ЦИТИРУЕМЫЙ ФРАГМЕНТ
+++
Некоторое время она обходится голым словом: «жить / стало / тошно // слов нет». Но затем на смену почти бессловесному отчаянию приходит анализ: Лукомников реагирует на новые штампы и эвфемизмы («Разговоры о войне – / Это аберрация. / В братской дружеской стране / Идет спецоперация»; «Если долго говорить, / Что, мол, можем повторить, / Все, как говорится, / Может повториться»). Не обходится без инвектив в сторону «нашего пахана» и его присных, без рефлексии на тему русской классики, ее ответственности, ее использования в качестве ширмы: «луч света в темном царстве / разрезал всех на части», или:

Сто старушек замочу — Покаяньем заплачу. Заплачý-заплáчу… Чувств своих не прячу!!!

Читатель, хорошо знакомый со стихами Лукомникова, может заметить, что его новые тексты часто избегают привычной филиграни. Но это кажется естественным в ситуации, когда поэт пытается одновременно сконструировать чужую или коллективную идентичность и переживает утрату собственной: «Был я гений и талант / Эти вехи пройдены / Стал российский оккупант / И предатель Родины». Поэт оказывается не человеком, а перекрестком жестоких оценок. Это тяжелое положение, тут не до кунштюков, а те формулы, что все-таки удается найти, произносятся как единственно возможные. «Двадцатые / проклятые» – не такая богатая рифма, как «сороковые, роковые», но точная вне стиховедческой терминологии.
+++
ЗАПИСИ
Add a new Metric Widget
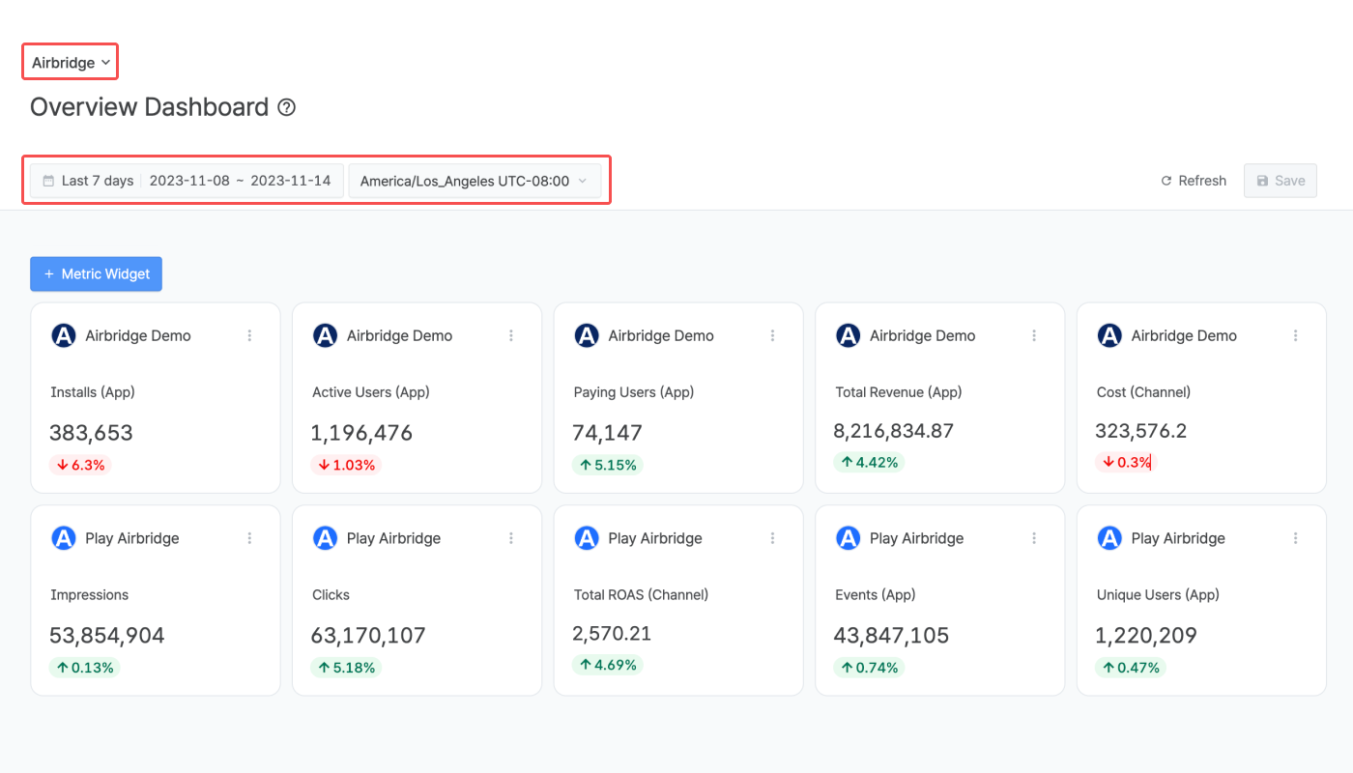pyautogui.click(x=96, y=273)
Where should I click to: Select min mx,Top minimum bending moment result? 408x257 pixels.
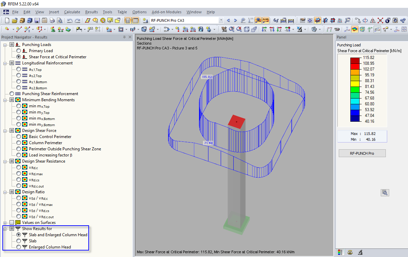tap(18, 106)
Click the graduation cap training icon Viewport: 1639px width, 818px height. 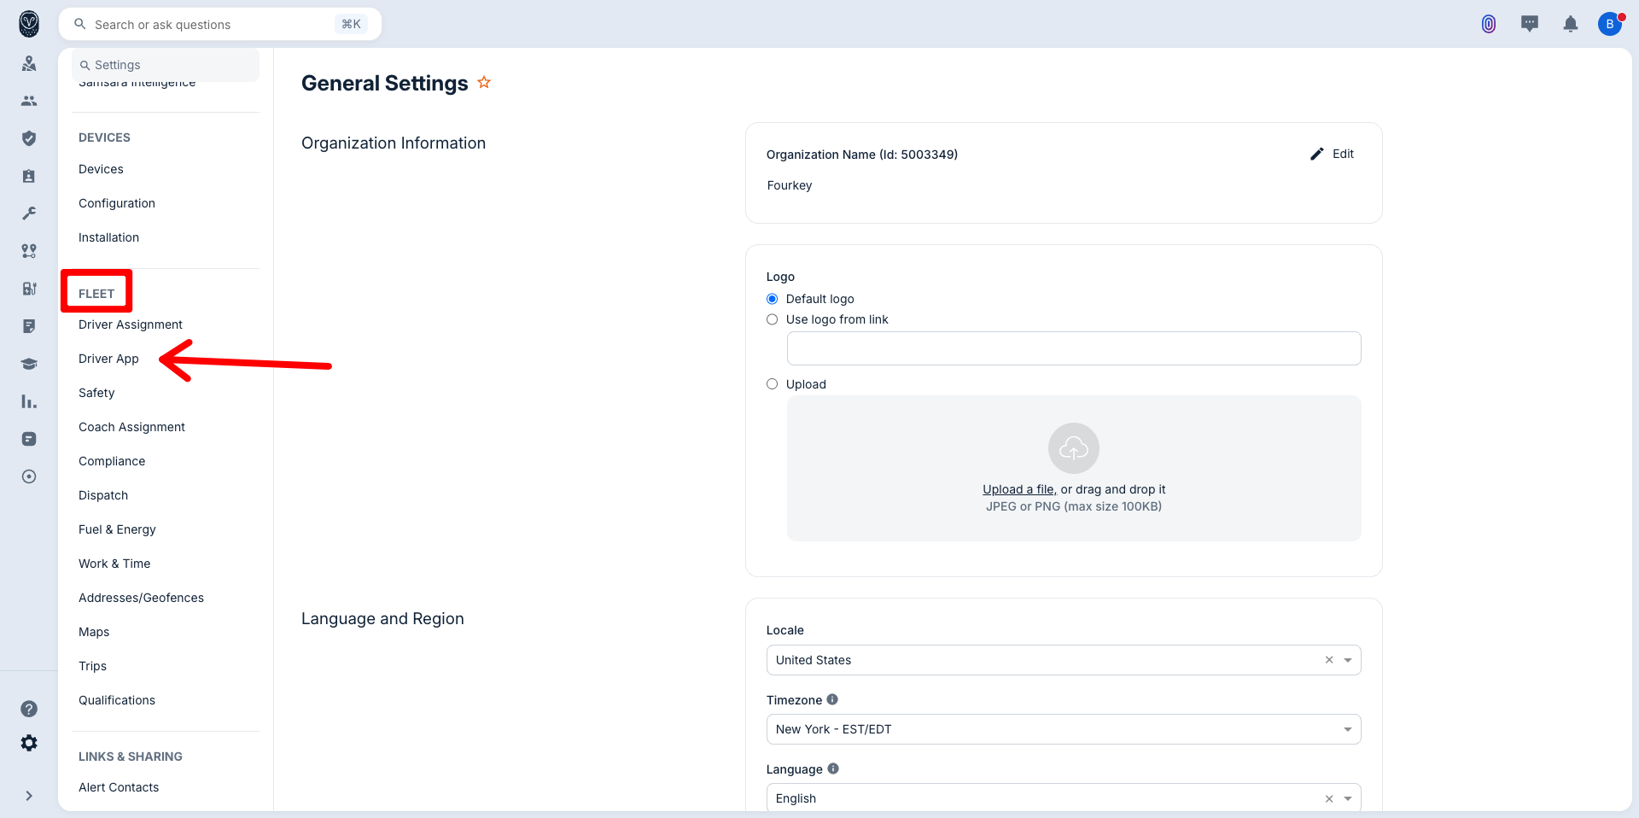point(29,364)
+++
Замените «Читатель» на «Исследователь» в части отрывка о стихах Лукомникова, начиная со слов «Сто старушек замочу» и до слов «вне стиховедческой терминологии.» включительно. Приведите эту часть целиком с заменой. Материал для этой работы не понадобится.

ИТОГОВЫЙ РЕЗУЛЬТАТ
Сто старушек замочу — Покаяньем заплачу. Заплачý-заплáчу… Чувств своих не прячу!!!

Исследователь, хорошо знакомый со стихами Лукомникова, может заметить, что его новые тексты часто избегают привычной филиграни. Но это кажется естественным в ситуации, когда поэт пытается одновременно сконструировать чужую или коллективную идентичность и переживает утрату собственной: «Был я гений и талант / Эти вехи пройдены / Стал российский оккупант / И предатель Родины». Поэт оказывается не человеком, а перекрестком жестоких оценок. Это тяжелое положение, тут не до кунштюков, а те формулы, что все-таки удается найти, произносятся как единственно возможные. «Двадцатые / проклятые» – не такая богатая рифма, как «сороковые, роковые», но точная вне стиховедческой терминологии.